Richly layered tableaus, rendered in an often vivid color palette and expressive brushstrokes, fill the canvases of Xuanlin Ye in an almost horror vacui manner, achieving a consistent high-density of visual stimuli and information. A recurring concern is the reconfiguration of Chinese notions of time and space. Ye treats the picture plane as a site where different temporalities meet: archival remnants, symbolic motifs, and immediate painterly acts coexist. Cyanotype and transfer processes fix images through light and chemical reaction, embedding photographic traces into the substrate; subsequent painting introduces ambiguity, interference, and reinterpretation. The paintings, therefore, speak in a vocabulary of palimpsest—syntax and semantics accruing over time and then being blurred, scraped, or flooded by color. Ye characterizes this as drawing out thoughts that resist articulation, an embrace of memory that loosens the boundaries of the self.

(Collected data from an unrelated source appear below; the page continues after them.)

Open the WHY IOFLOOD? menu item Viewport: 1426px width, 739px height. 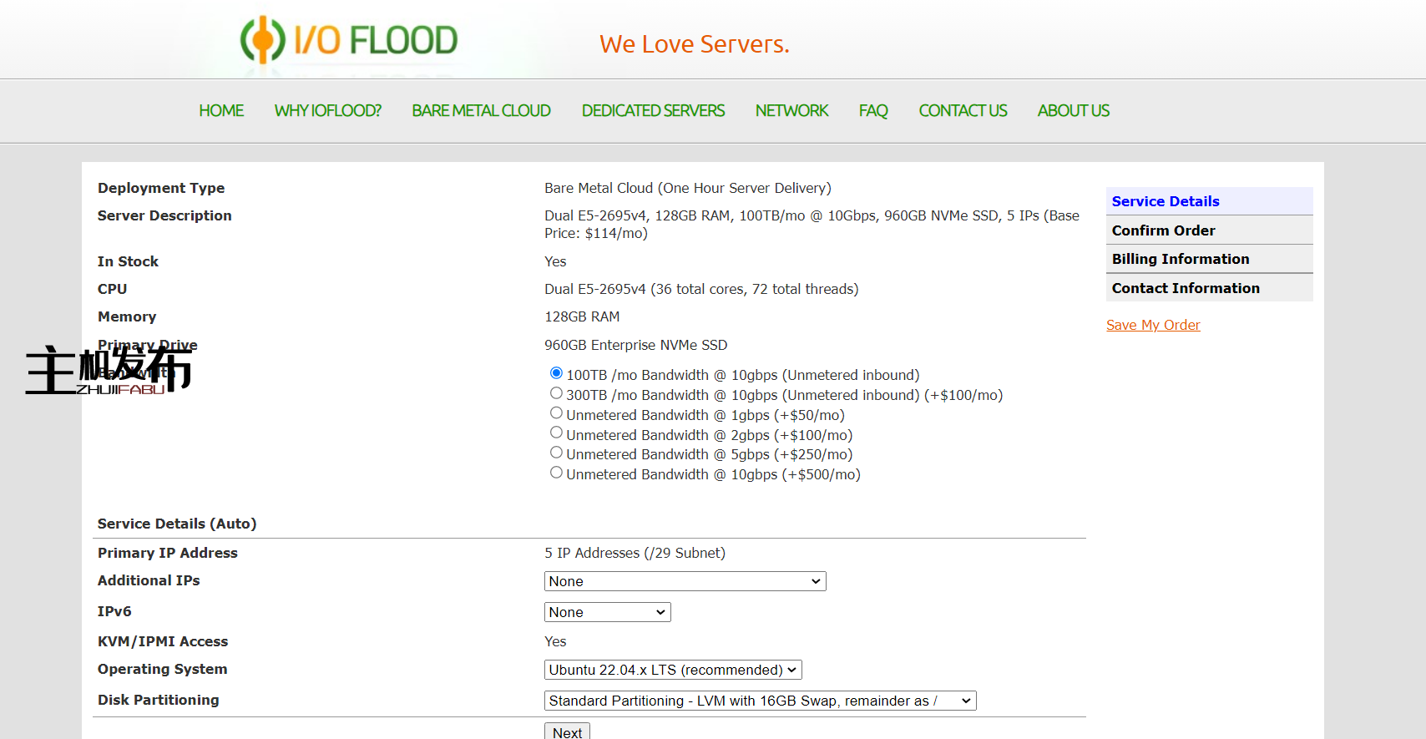pos(327,111)
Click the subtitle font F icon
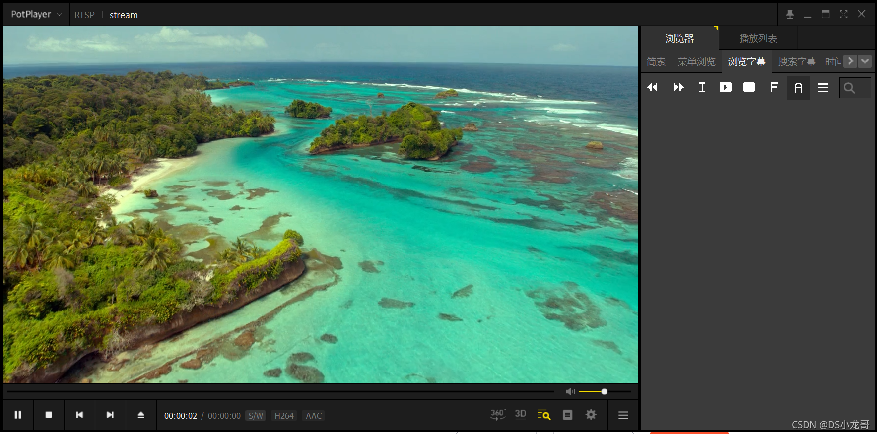The width and height of the screenshot is (877, 434). click(774, 88)
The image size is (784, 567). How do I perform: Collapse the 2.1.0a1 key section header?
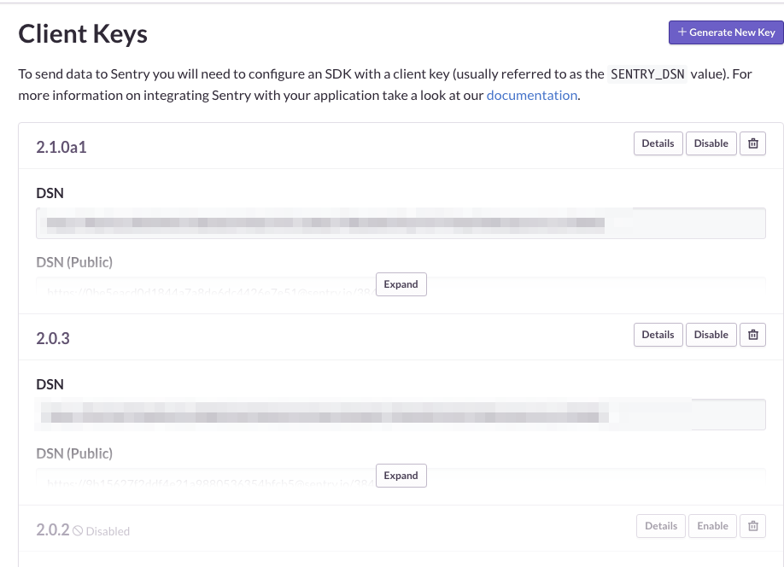coord(60,147)
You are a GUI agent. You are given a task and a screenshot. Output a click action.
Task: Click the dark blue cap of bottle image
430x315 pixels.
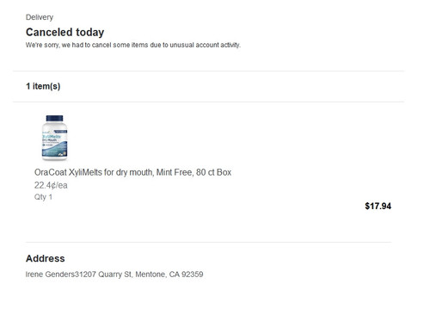[x=54, y=118]
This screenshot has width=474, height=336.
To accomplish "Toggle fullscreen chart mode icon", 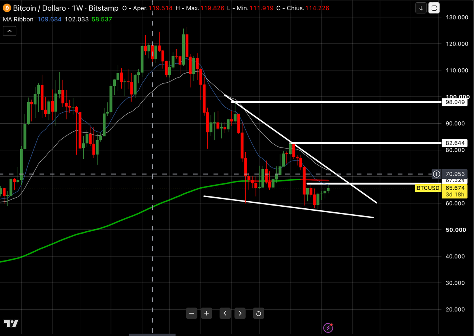I will [434, 8].
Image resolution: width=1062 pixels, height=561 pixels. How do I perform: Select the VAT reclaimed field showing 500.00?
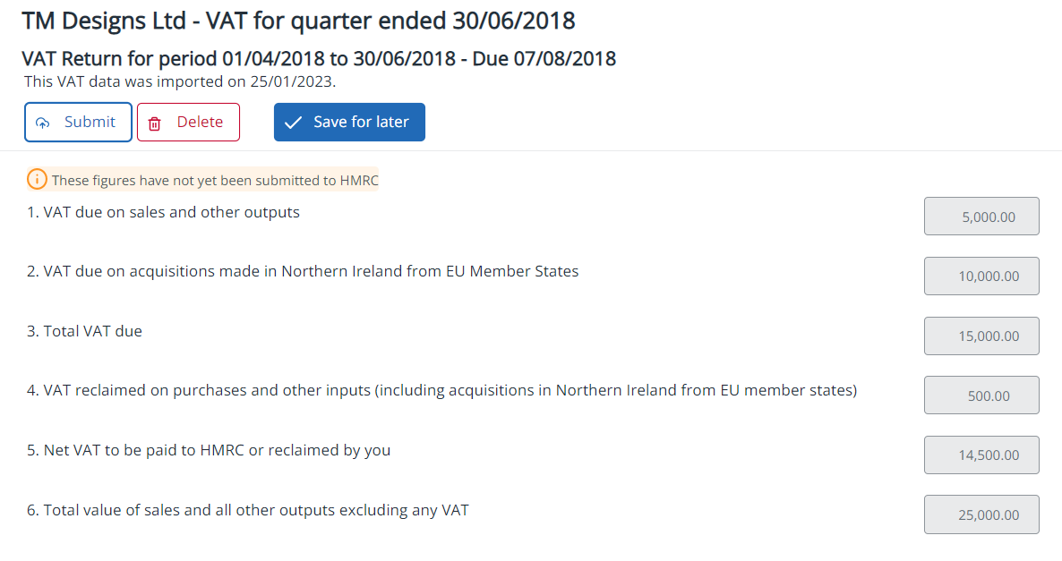981,395

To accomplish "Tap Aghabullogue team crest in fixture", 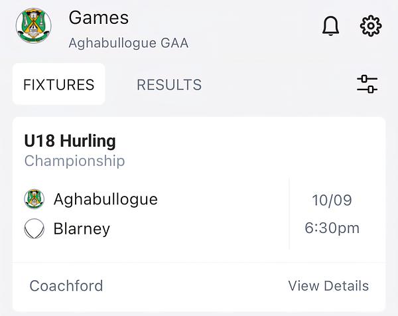I will pos(34,199).
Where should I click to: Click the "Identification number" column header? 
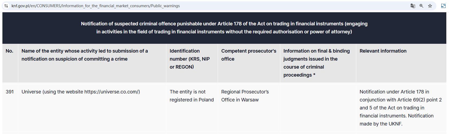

From koi fish in water to threatening red seas, and from still lifes to everyday elements. Rather than depicting the subjects straightforwardly or traditionally, the works construct an internal cosmos in which these elements circulate and recombine. Surfaces appear charged, cracked open, and in flux, as if capturing a moment before differentiation settles. Within these fields, images of bamboo and lotus appear as intermittent shadows. They are not central emblems so much as echoes: delicate, recurring silhouettes that move through zones of fluorescent color and shifting marks. Their presence signals an attachment to home and a warmth associated with origin. Yet, the artist frames them as unstable and rugged, holding them in place—memories that flicker and do not resolve into a single, definitive sign.

Xuanlin Ye, Have a boat ride with me to the peach blossom spring, 2025. Oil on canvas — 50 x 70 in. Courtesy of the artist.
Xuanlin Ye, Aubade of Sunken Flower Vase, 2022/2023. Acrylic on canvas — 12 x 12 in. Courtesy of the artist.
Xuanlin Ye, Jade Koi, 2025. Airbrush on cyanotyped canvas — 72 x 48 in. Courtesy of the artist.
Xuanlin Ye, Untitled, 2025. Oil and ink on canvas — 70 x 48 in. Courtesy of the artist.
Xuanlin Ye, Sometimes I call your name in silence, 2025. Oil and ink on canvas — 60 x 72 in. Courtesy of the artist.
Xuanlin Ye, You, who occupies thousands of empty valleys, 2025. Oil and ink on canvas — 80 x 58 in. Courtesy of the artist.
Xuanlin Ye, Lotus Club Party, 2022/2023. Acrylic on photo transfered surface — 12 x 9 in. Courtesy of the artist.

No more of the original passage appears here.